贺楼佳满是鹰的义妹,严格说来,也是皇族的一份子。然而她的一言一行,却是出了名的令人不敢领教。
鲜卑境内,没有人不知道她对鹰情有独钟。
自鹰即位以来,她便幻想着自己有一天可以成为鲜卑的王后,甚至,还联合一群女人,排挤欺压所有对鹰抱有希望的女人。只可惜,鹰对她一点兴趣也没有。
他太清楚,若不是看在义父的情分上,鹰也不可能对她的所作所为抱着睁一只眼、闭一只眼的态度。
然而那是鹰的作风,若换作是他,绝不会对这样的女人多假辞色。
就像现在。
“你”知道宇文竣刻意地讥讽她自作多情,贺楼佳满恼羞成怒。“宇文竣,你好样儿的!耙跟我作对?你最好给我小心点,哪天要是有什么把柄落在我手里,我绝对要让你吃不完兜着走!”她话中有话地喊道。
宇文竣眯起眼,双手环胸道:“是吗?那么,等哪天你当上了鲜卑的王后,而我又真不幸有把柄落在你手里的时候,你再来好好整治我吧!”

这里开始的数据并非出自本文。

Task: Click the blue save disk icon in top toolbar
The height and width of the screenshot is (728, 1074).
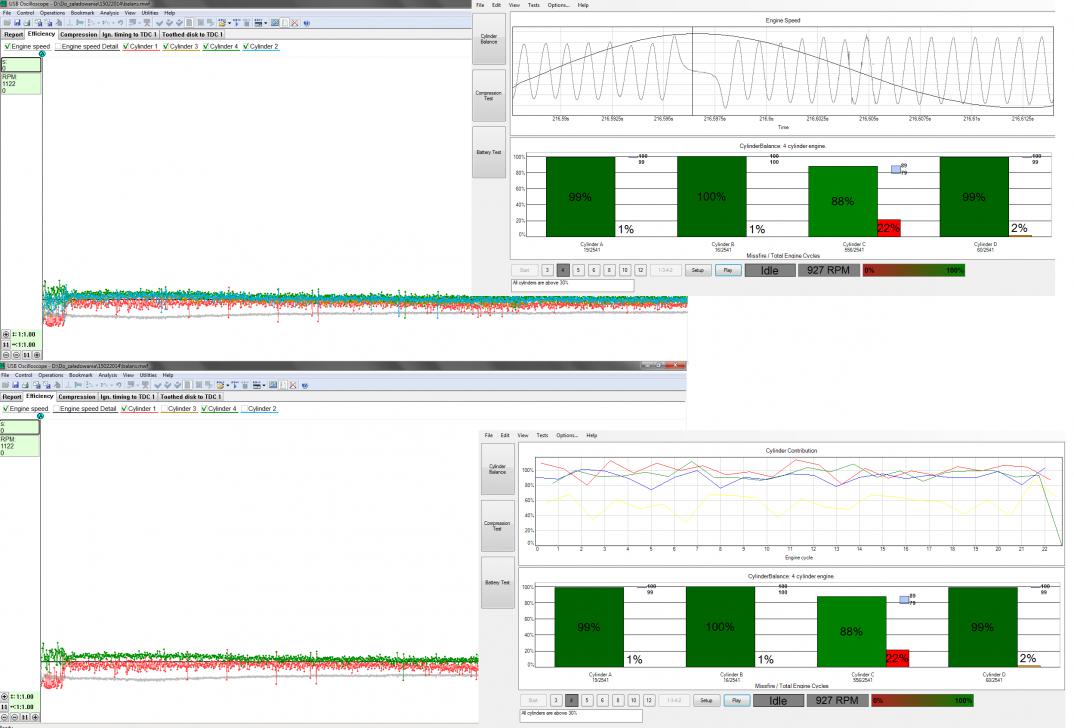Action: (x=17, y=23)
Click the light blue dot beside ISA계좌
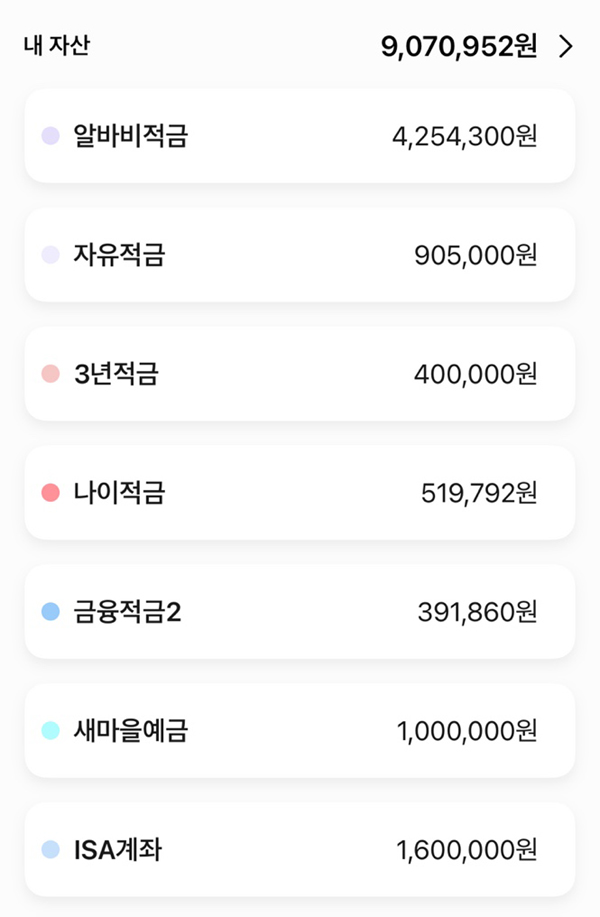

纵然知道得罪她对他并没有好处,但他却无法忍受她那嚣张的气焰和不可一世的态度。鹰不想理她,他倒还想教训她呢!
“宇文竣!”贺楼佳满尖叫着。“你最好一辈子都不举!”
无视于对方的怒气,宇文竣径自往白塔的方向走去。
果然,她是听到了有关他的传闻而来一探究竟的。他与她素来不和,而以这女人的个性,眼见敌人的命门暴露在自己眼前,怎有不来戳上一戳的道理。
可她却忘了,他也不是省油的灯。
真是好极了。他无奈地笑。看来,有关他的流言已是人尽皆知。不过这并不是他眼前所关心的重点。只要找到她,无论传闻对他有多不利,他都无所谓。
加快了脚下的步伐,他继续往高塔前进。
女人,真是祸水。
而他偏爱上了个全然无法掌控的祸水。
黑夜。
斑塔。
他无声地窜上,在白塔上飞跃着。无月的夜,正好可以让他在无人发现的情况下,夜探白塔。
本来,他是可以等到明日祭塔时,和鹰一块儿上去看个究竟,但他等不了。事实上,他一刻都不能再多等了。
向来,白塔巫女是住在最高的塔顶,隔着一千零八百阶的楼梯,与世隔绝。当然,这回他可不会蠢到真去爬那些阶梯。使出轻功,轻松地飞跃上塔,只要脚下有东西站,他便可以一层层直达顶尖。
到了!
他攀住窗缘,调节呼吸,然后探看里面的情况。
一片阒黑。
从来,他都不曾注意过这座白塔,更不曾想到里头会住着什么样的人、过着什么样的生活。但现在看来,这白塔里、比他所想得要大得多。
轻推开窗口,他悄悄落进塔内,摸索着可能的方向。此时,隐约自云层中透出的月光洒人塔内,让他稍稍可辨别塔里的方向。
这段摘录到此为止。